Our Story

Uncertain about where we want to live, something that each of our parents instilled in us from a young age is the importance of exploring different cultures internationally.
Testament to this outlook, at ages 26 (Orestis Nicolas Psaroudis), 25 (Harry Nedeljkovic), and 25 (Ollie Brown) we have collectively visited 150+ cities, lived in three different continents, and at one stage during our research process, there were four of us coordinating across London, Beijing, Melbourne, and Mexico City.
In August 2025, Ned returned to London from University in Milan and met with Ollie to catch up, eat great food (which London has), and unavoidably... discuss job applications. Despite our best efforts to frame things positively, there was a shared recognition that:
- The UK job market is bleak;
- London is expensive;
- Real wages in the UK have been stagnating for the last 15 years;
- An aging demographic and weak productivity levels mean that the tax burden on young people is only going to weigh heavier in years to come.
Effectively, no single economic policy is going to resolve things short-term. Thinking about how to navigate this constructively raised the questions: Are these problems UK specific? How would life compare elsewhere? If so, WhereNow?TM
This dilemma spurred the idea to develop a single reference point to help young people, like ourselves, decide where to live, conscious of how valuable international life experience has been for us, and grounded in the principle that life is about meeting new people, experiencing new cultures, and taking big leaps.
With no shortage of ideas, Ollie, Ned, and Nic – who also has an MSc in Economics – began working.
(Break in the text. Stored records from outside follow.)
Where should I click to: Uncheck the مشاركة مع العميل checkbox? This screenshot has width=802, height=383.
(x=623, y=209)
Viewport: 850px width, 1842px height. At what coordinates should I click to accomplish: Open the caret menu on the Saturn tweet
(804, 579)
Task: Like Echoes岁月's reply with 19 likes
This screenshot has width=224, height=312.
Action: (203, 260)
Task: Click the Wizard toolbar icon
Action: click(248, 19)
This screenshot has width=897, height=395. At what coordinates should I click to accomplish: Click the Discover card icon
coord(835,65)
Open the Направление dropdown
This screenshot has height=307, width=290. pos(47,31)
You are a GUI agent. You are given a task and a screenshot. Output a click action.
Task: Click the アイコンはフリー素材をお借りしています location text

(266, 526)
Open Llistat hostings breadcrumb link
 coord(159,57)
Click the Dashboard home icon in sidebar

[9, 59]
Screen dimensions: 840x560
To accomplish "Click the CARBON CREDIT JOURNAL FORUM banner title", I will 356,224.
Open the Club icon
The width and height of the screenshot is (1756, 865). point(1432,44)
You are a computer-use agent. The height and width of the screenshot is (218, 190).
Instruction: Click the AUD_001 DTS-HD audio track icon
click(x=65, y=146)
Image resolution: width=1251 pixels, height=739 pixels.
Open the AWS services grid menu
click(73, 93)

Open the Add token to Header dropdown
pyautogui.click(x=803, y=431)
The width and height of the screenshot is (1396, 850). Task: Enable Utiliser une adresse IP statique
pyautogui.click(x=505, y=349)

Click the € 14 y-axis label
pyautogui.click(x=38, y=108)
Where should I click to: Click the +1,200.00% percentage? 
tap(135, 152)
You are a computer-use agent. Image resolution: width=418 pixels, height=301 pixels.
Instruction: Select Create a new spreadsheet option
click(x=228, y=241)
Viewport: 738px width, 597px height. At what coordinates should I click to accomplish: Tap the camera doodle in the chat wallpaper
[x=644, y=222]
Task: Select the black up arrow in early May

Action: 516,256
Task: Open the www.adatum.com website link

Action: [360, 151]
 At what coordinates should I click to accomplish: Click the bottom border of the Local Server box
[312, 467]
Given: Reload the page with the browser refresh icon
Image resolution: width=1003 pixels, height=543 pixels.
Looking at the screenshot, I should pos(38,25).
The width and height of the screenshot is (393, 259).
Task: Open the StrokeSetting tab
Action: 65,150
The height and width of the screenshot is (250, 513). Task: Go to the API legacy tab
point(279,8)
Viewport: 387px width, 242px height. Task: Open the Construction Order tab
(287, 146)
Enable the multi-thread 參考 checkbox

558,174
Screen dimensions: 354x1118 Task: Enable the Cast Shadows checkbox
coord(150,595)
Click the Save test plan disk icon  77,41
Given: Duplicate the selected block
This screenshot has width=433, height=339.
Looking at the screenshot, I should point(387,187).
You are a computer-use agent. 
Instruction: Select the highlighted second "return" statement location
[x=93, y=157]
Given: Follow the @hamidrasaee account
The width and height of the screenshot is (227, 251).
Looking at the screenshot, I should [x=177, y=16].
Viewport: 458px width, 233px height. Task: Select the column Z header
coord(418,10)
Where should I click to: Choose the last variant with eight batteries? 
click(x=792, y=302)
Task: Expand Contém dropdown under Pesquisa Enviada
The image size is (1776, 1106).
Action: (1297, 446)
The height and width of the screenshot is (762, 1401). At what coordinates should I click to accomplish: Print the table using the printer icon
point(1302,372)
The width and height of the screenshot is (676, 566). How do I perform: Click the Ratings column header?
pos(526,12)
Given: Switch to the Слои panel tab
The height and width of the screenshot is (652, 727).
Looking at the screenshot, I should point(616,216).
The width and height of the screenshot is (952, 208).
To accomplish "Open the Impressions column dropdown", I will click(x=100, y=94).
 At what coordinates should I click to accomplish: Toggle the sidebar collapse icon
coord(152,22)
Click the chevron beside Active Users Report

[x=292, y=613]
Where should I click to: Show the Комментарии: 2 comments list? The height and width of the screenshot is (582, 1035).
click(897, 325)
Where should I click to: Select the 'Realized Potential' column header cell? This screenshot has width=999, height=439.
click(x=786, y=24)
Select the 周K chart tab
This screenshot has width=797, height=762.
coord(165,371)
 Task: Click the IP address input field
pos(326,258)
Aligned in outlook and values, we set out to build the first (and most sophisticated) city ranking system designed specifically for young people: WhereNow?TM City Index
Several months and many late nights later, we are proud to say that we have developed a customizable tool inspired by principles that we embody, relatable, actionable, and insulated from any commercial bias – those in industry understand the rarity of this.
Most importantly, it has given us more confidence and clarity to decide where we want to live. Our ambition is that for all users it can do the same.